You Don’t Need a New Goal. You Need a Theme.
Edition — 004
Welcome to The Obsession, glad you’re here.
Next week is the start of a new year. It’s crazy how fast 2025 flew by.
Every year, I spend time thinking about what I want to come out of the year. One thing that’s helped me is picking a theme, something simple that I can come back to no matter what I’m doing.
My theme for 2026 is: Be Consistent.
Not “do more.” Not “try harder.”
Just consistent, because I’ve learned that consistency is usually the difference between momentum and frustration.
What consistency means for me next year shows up in three big areas:
Relationships
Work
Self
The goal isn’t perfection. It’s avoiding the ebbs and flows, those stretches where you’re all in for a week, then disappear for two. I’m after steady improvement that I can actually feel at the end of the year.
The biggest thing that pulls me away from that is spending too much time living in the future. Thinking about what’s next, what could go wrong, what I need to do later. And if I’m living in the future, I’m certainly not dwelling in the present.
That’s why this year, consistency is going to be built on the foundation of being present.
If I’m working, I’m there to work.
If I’m on date night with my wife, I’m there with her.
If I’m training, I’m on the run or in the gym both mentally and physically.
I also like how Gino Wickman talks about operating in a 90 day world because most people can’t stay focused for an entire year, but they can stay focused for 90 days. That idea keeps you from drifting too far into the future and helps you stay locked into what matters right now.
The point of a theme isn’t to make you “grind harder.” It’s to create alignment. A theme becomes a filter. When your calendar fills up and life gets loud, your theme helps you answer: Is this moving me toward the year I said I wanted?
For 2026, I want consistency across all three buckets:
Relationships: This will be a real test next year. My wife and I are both stepping into new roles that will take more time than ever before. That’s exactly why consistency matters here, because the things that matter most don’t stay strong by accident.
Work: As I step into a new role, I know there will be challenges. But I also see it as an opportunity: to show up with more consistency, more creativity, and more intention, especially in a competitive landscape.
Self: For me, this is mostly fitness. I’ve had seasons where I was locked in, then seasons where it tailed off. And when it tails off, it’s never because of one big decision. It’s a slow drift. This year I want fewer restarts, and more steady reps.
Here’s my challenge to you going into 2026:
Don’t just write goals.
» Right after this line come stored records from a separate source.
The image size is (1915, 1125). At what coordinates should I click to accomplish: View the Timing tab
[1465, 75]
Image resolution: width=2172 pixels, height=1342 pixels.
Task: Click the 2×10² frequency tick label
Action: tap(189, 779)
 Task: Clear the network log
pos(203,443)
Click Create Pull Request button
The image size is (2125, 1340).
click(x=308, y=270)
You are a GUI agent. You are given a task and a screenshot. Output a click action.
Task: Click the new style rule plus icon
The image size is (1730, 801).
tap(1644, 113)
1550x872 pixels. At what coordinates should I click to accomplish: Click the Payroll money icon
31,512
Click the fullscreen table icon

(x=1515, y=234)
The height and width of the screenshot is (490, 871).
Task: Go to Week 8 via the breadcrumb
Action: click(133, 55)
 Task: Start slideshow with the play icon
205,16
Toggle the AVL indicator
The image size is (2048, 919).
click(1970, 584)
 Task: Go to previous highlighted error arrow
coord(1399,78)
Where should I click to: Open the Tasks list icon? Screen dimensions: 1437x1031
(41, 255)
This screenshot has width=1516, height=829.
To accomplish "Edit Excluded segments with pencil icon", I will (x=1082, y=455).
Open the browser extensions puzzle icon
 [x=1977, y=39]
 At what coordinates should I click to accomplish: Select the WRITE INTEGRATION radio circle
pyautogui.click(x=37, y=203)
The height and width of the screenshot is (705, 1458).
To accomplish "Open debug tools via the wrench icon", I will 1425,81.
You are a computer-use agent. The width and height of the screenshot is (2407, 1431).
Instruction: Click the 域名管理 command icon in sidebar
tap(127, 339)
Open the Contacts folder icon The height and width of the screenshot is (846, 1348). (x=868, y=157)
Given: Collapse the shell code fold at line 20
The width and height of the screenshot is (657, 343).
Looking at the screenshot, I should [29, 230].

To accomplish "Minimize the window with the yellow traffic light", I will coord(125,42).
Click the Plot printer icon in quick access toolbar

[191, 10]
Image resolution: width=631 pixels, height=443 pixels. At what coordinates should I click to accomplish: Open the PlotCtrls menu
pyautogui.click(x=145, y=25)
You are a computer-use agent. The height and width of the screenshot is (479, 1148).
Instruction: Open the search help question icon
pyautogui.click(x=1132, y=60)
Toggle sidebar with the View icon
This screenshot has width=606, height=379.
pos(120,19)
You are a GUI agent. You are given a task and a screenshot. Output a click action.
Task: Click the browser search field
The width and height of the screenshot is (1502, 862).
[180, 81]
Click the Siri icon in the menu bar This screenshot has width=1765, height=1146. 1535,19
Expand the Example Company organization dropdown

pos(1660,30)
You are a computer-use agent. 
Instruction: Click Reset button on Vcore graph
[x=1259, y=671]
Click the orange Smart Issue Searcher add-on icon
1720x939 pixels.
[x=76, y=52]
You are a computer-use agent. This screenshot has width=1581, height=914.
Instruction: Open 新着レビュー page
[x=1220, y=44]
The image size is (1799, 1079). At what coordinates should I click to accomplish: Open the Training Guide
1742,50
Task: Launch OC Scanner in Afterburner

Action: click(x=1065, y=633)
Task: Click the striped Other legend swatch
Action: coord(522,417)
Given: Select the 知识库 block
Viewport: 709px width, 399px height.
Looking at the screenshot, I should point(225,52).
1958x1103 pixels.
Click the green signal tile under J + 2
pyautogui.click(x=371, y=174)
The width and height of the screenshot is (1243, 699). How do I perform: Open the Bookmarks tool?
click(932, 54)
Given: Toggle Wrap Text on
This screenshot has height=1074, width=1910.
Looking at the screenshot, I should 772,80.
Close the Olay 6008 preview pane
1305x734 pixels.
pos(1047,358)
Look for the theme underneath your goals, the common thread, and make that your north star. Because when you know the theme, your decisions get simpler. And consistency gets easier.
A few specific commitments I’m using to support the theme
Read 2 pages every day (and read 8 books in 2026)
Log 30 miles or more per month, on top of 5 days of lifting
Plan one real date night per month with my wife (planned, protected, not optional)
Small things. Repeatable things. That’s the point.
The Weekly 3
1) One Question I Asked Myself
Where am I living too far in the future, and losing the moment I’m actually in?
2) One Idea That Shifted Me
You don’t need to “win the year.” You need to win the next 90 days.
3) One Challenge to Take Into Your Week
Pick a theme for 2026, and write down one daily habit that proves you’re serious about it. Keep it small enough that you’ll actually do it.